Equiflow Autonomous Inflow Control DevicesTue, 01/22/2013 - 14:50
Halliburton acquired the Norwegian company Easy Well Solutions AS in 2005 with the goal of further developing one of its abandoned, but innovative technologies: the Inflow Control Device (ICD). Even though the Norwegian company had the basic idea and concept of the technology, the device created by Halliburton in 2012 was drastically different from the original model.
The creation of the Equiflow Autonomous Inflow Control Device (AICD) took two and half years to create because of various complications and unforeseen events. The first design of this technology was extremely expensive and too large – about 5 inches (12.7cm) in diameter and 2 feet (60.96cm) long – while the final version is smaller than the size of a credit card – 1/8th of an inch (3.175mm) thick and 2 inches by 1 1/4 inches (5.08cm x 3.175cm) in diameter. Furthermore, the final version, which won an Offshore Technology Conference Spotlight on New Technology award in 2012, does not have any moving parts and ultimately gives operators the ability to ease production by delaying water and gas breakthrough, reducing water and gas production after breakthrough, and increasing recovery from the well.

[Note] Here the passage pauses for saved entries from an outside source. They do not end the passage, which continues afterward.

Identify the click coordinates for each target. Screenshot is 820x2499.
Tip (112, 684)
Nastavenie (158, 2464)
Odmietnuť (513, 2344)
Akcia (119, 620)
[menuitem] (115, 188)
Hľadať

Since water and gas are detrimental to oil production and they take up room in the pipe, the EquiFlow AICD uses state-of-the-art technology to identify what specific liquids are travelling through a pipeline. This is achieved because the EquiFlow AICD uses an engineering system that controls the flow of fluids through three dynamic fluid components: a viscosity selector, a flow switch, and a flow restrictor. In order to send the right fluids through the
correct flow path, the viscosity selector utilizes a system that detects fluid viscosity, density, and velocity, identifies the fluid or fluids flowing through the Equiflow AICD, and then divides the total flow among two flow paths. After the fluids are divided into the different flow paths depending on their properties, the flow restrictor comes into play by limiting the flow of unwanted gas and water into the wellbore, while providing little restriction to the production of oil.
Halliburton states that the EquiFlow AICD is designed to be a simple, reliable, and cost-effective solution to the limitations of passive inflow control that maximizes reservoir performance, minimizes undesired fluid production, and increases reliability through design simplicity. The first EquiFlow AICD was installed at an offshore platform in Mexico last summer. It has been so successful not only because the device maximizes the ultimate recovery factor of fields, but also because it increases reliability through design simplicity, reduces undesired fluid production, helps reduce cost and risk associated with unwanted fluid production, and helps delay the onset of unwanted water or gas production. The EquiFlow AICD is capable of achieving all these benefits for operators because it functions autonomously, it contains no moving parts, electronics, or connections to the surface, requires no intervention and no downhole orientation, will cease flow restriction if unwanted fluid recedes, utilizes innovative dynamic fluid technology to direct flow, functions as a standard ICD prior to water/gas breakthrough, and each device works independently for precise response to the reservoir.